Skuller, a za nim Zaako wchodzą do komnaty, gdzie widać podziemny plac treningowy.
- Skuller: Tu jest lepsze miejsce do walki.
Zaako szarżuje w przeciwnika, jednak ten unika, po czym uderza ognistą pięścią, którą Skuller zatrzymuje swoją kościaną pięścią. Z pięści Skullera wyłania się ostra kość, która rani pięść gościa. Pięść Zaako zaczyna krwawić, a później parować.
- Zaako: Nieźle!
Z nadgarstek Skullera wychodzą dwie ostre kości, przypominające miecze. Zaako wyciąga z pochwy swoje ostrza, po czym toczy się zacięty pojedynek na miecze.
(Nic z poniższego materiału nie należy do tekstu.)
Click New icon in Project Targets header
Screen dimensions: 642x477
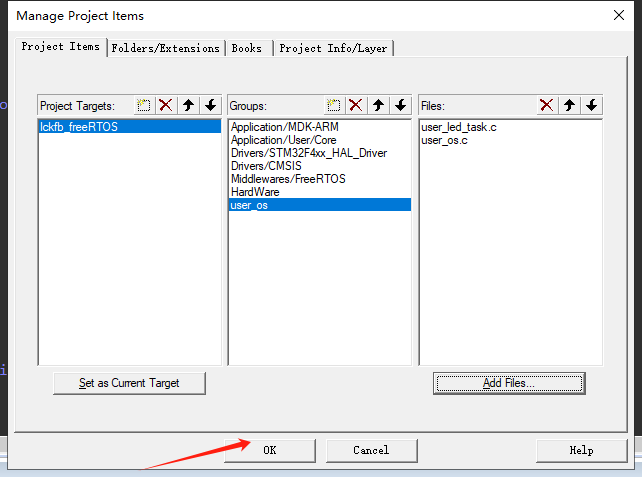144,105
- Skuller: Uparty jak Zaakar, ale co mi zrobisz?
Jego kościane miecze się powiększają i wytrącają oba miecze Zaako, po czym Skuller powala kopniakiem przeciwnika.
- Zaako: Masz pozdrowienia!
- Skuller: Miło.
Zaako powstaje przemieniony do połowy w demona.
- Zaako: Z piekła!
Zaako używa ognistego podmuchu niszcząc część placu treningowego, po czym biegnie w stronę przeciwnika uderzyć demoniczną kulą energii. Skuller blokuje atak kościaną tarczy, po czym spojrzeniem łapie go w iluzje.
- Zaako: Gdzie jestem?
Zaako widzi zniszczone miasto Unbeaten, gdzie jego sojusznicy giną jeden po drugim. Lider Generals stoi na wzgórzu tworząc czarną dziurę, która wchłania wszystko.
...
Bar i Dargus są przemęczeni z ciągłej walki. Nagle Bar siada, wyciąga specjalny trunek i wypija.
- Bar: Na zdrowie!
Dargus kumuluje resztki smoczej mocy, którą kieruje w przeciwnika.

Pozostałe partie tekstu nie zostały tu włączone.